The London market also was affected Monday by reports that the giant Yukos oil company may be forced into bankruptcy. "Yukos, which produces roughly 2% of the world's crude oil, might be forced to halt output this week because bailiffs had frozen its bank accounts in a tax dispute. In fact, Yukos stated on Monday that it will slash some of its 400,000 b/d of oil and products exported by rail and river this month, but that it would maintain its commitments on all other exports," said Morris.

The average price for OPEC's basket of seven benchmark crudes gained 75¢ to $34.75/bbl Friday, then added another 13¢ for a total of $34.88/bbl on Monday.

OPEC outlook
So far this year, OPEC's basket price has averaged $32.59/bbl, sparking speculation that OPEC ministers may discuss adjusting upward the group's target price band of $22-28/bbl at their July 21 meeting in Vienna.
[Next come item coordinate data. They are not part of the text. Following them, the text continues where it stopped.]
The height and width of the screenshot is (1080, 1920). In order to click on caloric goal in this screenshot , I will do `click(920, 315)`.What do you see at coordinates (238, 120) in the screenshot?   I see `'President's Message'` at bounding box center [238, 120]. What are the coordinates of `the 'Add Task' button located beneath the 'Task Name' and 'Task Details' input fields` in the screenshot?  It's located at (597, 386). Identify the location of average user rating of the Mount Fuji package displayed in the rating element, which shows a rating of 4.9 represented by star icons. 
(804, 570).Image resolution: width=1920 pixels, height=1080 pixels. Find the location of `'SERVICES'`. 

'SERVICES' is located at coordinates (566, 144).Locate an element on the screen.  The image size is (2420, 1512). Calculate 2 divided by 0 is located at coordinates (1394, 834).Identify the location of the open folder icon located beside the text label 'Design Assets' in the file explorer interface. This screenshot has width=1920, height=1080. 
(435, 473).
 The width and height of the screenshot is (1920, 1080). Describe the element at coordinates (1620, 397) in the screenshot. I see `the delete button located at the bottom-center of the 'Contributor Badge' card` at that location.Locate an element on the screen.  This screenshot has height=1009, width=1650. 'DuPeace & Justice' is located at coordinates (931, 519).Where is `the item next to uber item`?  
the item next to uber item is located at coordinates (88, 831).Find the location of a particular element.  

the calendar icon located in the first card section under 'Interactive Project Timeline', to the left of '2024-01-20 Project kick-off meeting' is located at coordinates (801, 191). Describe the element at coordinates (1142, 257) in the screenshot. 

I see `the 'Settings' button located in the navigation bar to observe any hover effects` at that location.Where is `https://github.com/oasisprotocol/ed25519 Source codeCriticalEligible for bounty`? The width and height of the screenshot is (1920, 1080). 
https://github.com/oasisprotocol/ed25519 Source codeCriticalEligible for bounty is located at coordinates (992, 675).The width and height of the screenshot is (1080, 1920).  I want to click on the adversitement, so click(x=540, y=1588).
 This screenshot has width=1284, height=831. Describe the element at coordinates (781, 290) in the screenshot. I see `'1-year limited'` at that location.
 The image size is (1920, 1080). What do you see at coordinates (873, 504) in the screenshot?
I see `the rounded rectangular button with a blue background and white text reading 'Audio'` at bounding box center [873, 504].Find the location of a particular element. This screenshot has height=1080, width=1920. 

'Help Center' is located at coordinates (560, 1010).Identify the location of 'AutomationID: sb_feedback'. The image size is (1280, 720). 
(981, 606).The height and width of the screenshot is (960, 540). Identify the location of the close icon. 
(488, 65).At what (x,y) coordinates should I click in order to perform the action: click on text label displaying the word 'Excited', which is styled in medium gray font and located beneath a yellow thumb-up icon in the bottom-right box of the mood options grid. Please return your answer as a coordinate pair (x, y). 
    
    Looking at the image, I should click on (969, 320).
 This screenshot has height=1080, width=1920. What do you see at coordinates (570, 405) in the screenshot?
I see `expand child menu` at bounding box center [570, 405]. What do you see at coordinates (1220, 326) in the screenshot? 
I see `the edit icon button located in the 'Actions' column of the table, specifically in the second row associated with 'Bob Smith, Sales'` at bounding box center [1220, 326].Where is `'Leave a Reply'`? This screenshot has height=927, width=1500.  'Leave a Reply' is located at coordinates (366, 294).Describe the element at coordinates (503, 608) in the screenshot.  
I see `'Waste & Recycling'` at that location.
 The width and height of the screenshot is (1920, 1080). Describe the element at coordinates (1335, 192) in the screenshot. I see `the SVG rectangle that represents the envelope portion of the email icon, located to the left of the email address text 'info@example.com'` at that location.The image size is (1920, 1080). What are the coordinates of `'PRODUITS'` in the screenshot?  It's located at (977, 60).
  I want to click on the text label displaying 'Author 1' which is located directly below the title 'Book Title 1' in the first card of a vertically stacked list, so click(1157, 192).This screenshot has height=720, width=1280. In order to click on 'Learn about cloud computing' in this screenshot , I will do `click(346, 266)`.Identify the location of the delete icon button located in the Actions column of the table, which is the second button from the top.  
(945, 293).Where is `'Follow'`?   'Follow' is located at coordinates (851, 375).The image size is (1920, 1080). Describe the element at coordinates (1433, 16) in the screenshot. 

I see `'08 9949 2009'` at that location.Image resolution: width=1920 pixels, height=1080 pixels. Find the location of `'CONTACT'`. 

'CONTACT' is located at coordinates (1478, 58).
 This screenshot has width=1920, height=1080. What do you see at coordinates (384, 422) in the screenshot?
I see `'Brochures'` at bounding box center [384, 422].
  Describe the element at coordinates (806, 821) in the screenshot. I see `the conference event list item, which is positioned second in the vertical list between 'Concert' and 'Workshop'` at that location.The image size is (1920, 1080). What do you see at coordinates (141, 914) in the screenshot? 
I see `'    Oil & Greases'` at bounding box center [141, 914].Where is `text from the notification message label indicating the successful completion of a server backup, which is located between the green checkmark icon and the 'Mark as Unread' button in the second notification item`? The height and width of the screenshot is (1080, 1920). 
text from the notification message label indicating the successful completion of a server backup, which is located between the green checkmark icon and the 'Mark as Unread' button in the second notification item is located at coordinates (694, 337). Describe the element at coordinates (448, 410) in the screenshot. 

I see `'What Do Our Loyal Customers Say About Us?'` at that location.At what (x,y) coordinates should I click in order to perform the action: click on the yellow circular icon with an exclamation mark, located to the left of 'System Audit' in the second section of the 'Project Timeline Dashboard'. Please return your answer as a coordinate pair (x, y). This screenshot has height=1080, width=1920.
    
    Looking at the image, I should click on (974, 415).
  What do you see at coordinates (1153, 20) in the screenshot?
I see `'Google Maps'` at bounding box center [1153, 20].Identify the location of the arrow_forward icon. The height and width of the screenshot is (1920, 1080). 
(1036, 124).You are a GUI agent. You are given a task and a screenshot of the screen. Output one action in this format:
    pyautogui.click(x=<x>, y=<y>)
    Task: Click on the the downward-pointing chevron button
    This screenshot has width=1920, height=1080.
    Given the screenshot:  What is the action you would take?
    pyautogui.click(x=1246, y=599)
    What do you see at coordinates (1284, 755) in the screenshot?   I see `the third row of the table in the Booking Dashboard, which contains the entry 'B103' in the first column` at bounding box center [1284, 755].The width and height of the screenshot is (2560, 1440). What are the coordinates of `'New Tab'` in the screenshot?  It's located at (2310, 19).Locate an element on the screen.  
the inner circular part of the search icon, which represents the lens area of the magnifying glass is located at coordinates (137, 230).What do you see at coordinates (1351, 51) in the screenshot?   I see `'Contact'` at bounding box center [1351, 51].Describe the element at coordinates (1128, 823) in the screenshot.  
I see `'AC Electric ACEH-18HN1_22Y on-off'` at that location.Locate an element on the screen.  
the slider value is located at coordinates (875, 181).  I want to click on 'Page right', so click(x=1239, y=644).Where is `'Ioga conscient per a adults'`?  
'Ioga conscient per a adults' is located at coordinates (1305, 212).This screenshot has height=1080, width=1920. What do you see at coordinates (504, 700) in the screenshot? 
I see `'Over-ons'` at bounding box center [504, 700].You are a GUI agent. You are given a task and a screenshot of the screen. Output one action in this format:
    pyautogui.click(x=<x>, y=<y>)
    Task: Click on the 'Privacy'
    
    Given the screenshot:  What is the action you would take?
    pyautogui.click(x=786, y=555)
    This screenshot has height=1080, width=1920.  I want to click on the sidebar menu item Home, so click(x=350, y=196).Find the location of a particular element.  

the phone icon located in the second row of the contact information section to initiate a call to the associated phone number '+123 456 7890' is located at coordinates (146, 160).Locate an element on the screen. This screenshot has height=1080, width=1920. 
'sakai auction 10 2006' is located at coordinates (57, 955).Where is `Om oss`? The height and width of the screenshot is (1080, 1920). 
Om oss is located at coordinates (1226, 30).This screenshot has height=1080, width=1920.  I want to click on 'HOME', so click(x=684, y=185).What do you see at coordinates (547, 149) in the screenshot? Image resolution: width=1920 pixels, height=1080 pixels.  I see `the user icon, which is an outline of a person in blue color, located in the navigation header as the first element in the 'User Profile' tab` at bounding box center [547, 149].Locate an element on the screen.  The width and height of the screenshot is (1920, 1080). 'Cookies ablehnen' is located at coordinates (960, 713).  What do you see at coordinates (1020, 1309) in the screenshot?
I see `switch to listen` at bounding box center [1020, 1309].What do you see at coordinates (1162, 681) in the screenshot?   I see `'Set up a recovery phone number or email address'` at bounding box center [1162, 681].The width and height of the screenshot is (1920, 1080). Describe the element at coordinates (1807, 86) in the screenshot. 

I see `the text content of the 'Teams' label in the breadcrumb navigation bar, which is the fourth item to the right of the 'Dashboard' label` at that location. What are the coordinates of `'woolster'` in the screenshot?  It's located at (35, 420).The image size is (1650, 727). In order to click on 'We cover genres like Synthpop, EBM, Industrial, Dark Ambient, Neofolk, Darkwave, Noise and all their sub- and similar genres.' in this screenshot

Analysts at Merrill Lynch Global Securities Research & Economics Group, New York, report Venezuela is the primary proponent for raising OPEC's target price. They noted that Venezuela's production capacity has declined by 15% since early 2003, "owing to the effects of the general strike in late 2002." However, they said, "Reliable indications strongly suggest that key member countries will continue to oppose any upward adjustment," although "prices are likely to gravitate generally at or above the top end of OPEC's targeted price band for the foreseeable future (which is the equivalent of $30/bbl for WTI crude)."

It is less clear whether OPEC will stick with previous plans to hike its current production quota of 25.5 million b/d by another 500,000 b/d in August. Traders were rattled last week when Saudi Arabia's oil minister, Ali al-Naimi, said OPEC no longer needs to adjust its total production quota now that prices have reached a "fair" level (OGJ Online, July 2, 2004). Iranian Petroleum Minister Bijan Namdar Zangeneh was quoted Monday by the Iranian news agency as saying, "We believe the oil market is in a balanced position for both oil consumers and producers."

"While incremental barrel availability from Saudi Arabia will rise by the end of the third quarter with Qatif and Abu Safah projects coming online, the fourth quarter of the year also sees a seasonal increase in market requirements for OPEC oil," said Merrill Lynch analysts. "Our supply-demand balance forecasts the 'call on OPEC crude' to be 27.7 million b/d [in the fourth quarter], meaning spare capacity will remain thin even with the Kingdom's projects being completed."